▶ **YOUR INSTRUCTIONS**
Please give back only the lines below from the one containing "Image resolution: width=738, height=2576." to the one containing "YouTube (305, 2459)", each repeated word for word, both ends included.

▶ **STUDY MATERIAL**
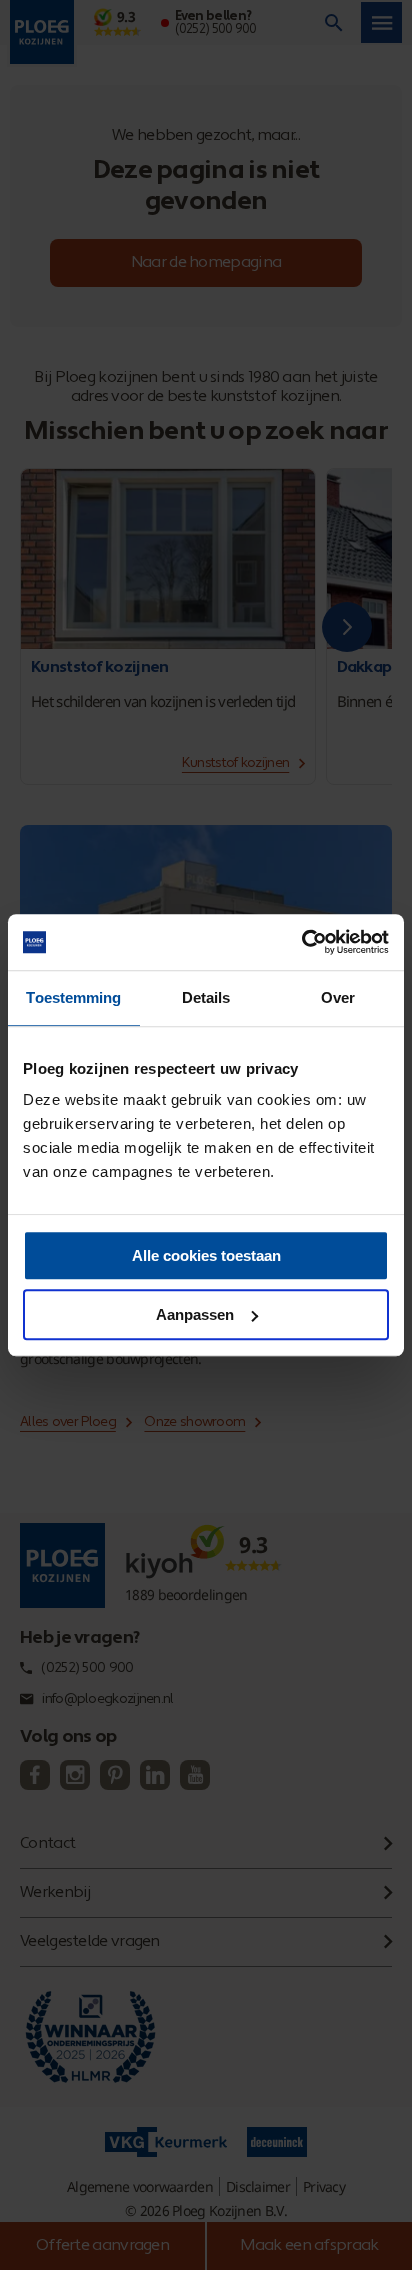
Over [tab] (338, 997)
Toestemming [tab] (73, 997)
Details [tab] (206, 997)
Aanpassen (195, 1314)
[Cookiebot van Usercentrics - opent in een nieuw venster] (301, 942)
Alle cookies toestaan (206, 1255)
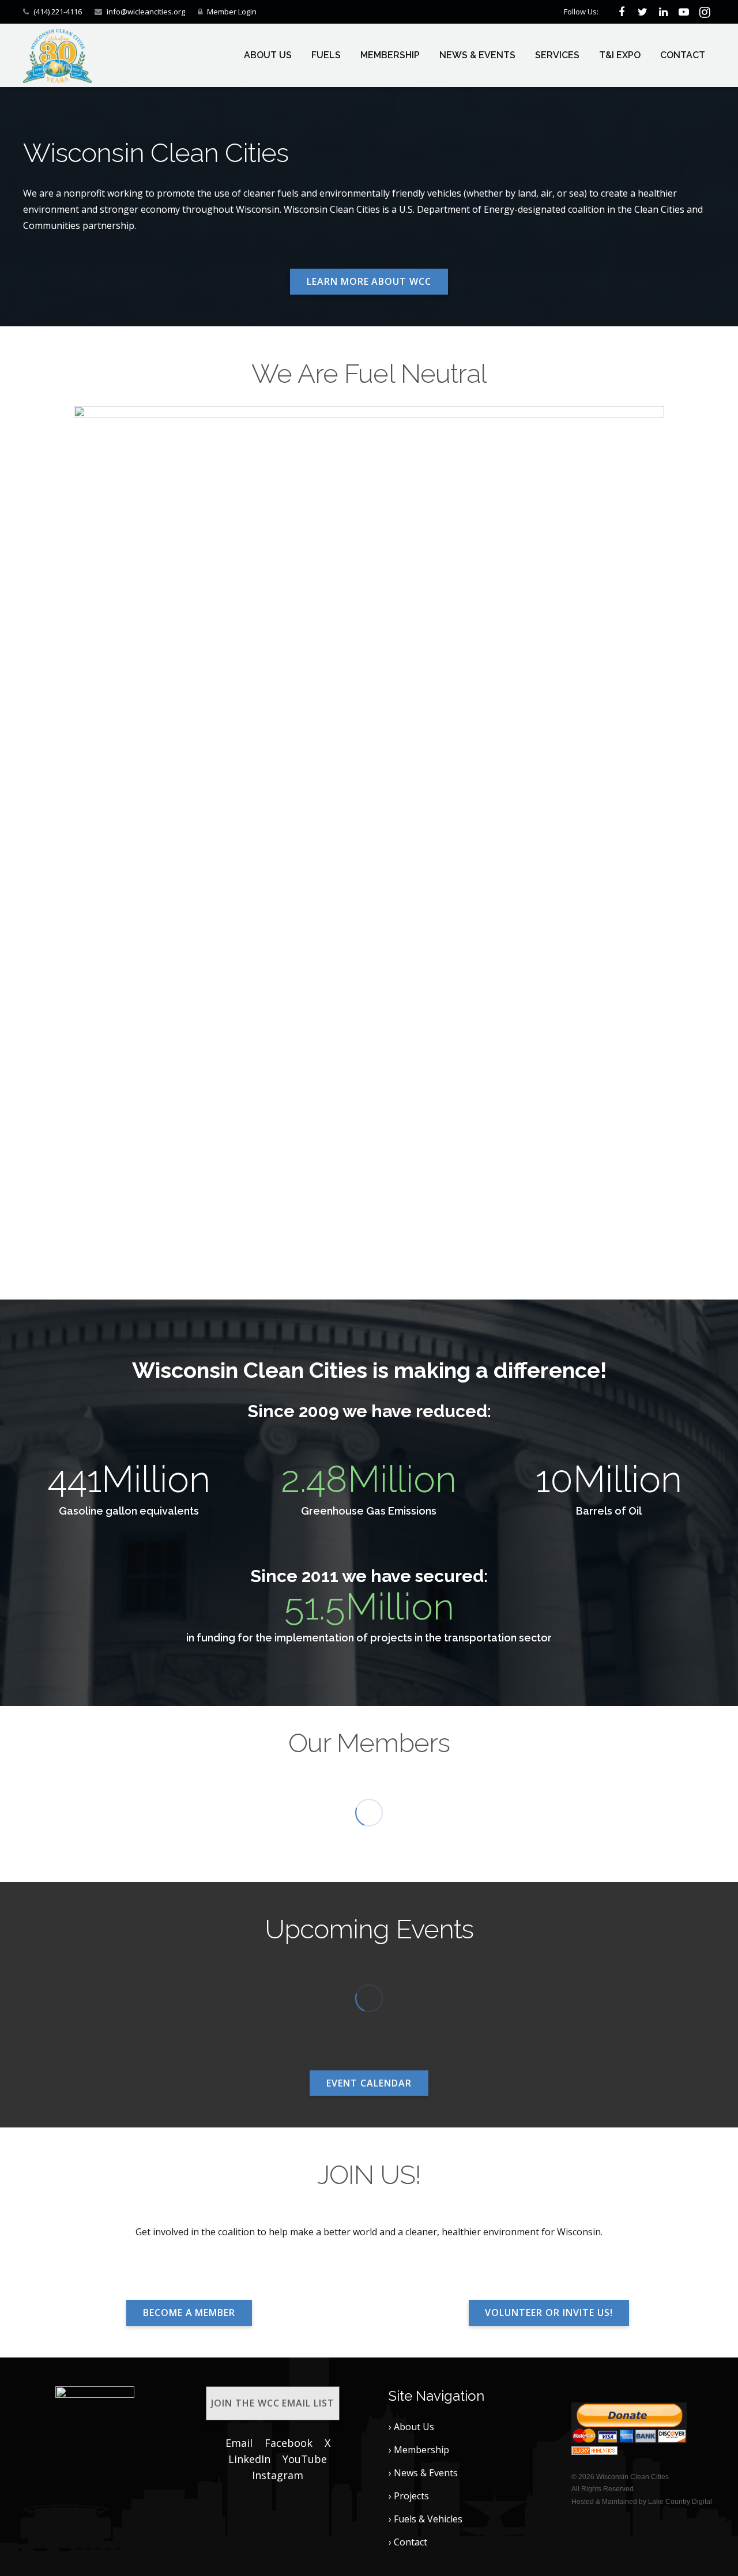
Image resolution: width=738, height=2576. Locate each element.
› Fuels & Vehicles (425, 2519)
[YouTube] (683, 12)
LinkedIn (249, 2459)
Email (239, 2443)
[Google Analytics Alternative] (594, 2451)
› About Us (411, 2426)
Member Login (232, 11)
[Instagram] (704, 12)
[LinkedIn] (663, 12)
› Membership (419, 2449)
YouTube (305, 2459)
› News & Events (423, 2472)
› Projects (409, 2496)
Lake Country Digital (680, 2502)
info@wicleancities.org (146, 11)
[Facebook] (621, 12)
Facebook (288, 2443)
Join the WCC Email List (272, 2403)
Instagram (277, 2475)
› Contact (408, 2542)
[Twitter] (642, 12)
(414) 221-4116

▶ **SOLUTION TO THIS TASK**
Image resolution: width=738, height=2576. Locate each element.
› Fuels & Vehicles (425, 2519)
[YouTube] (683, 12)
LinkedIn (249, 2459)
Email (239, 2443)
[Google Analytics Alternative] (594, 2451)
› About Us (411, 2426)
Member Login (232, 11)
[Instagram] (704, 12)
[LinkedIn] (663, 12)
› Membership (419, 2449)
YouTube (305, 2459)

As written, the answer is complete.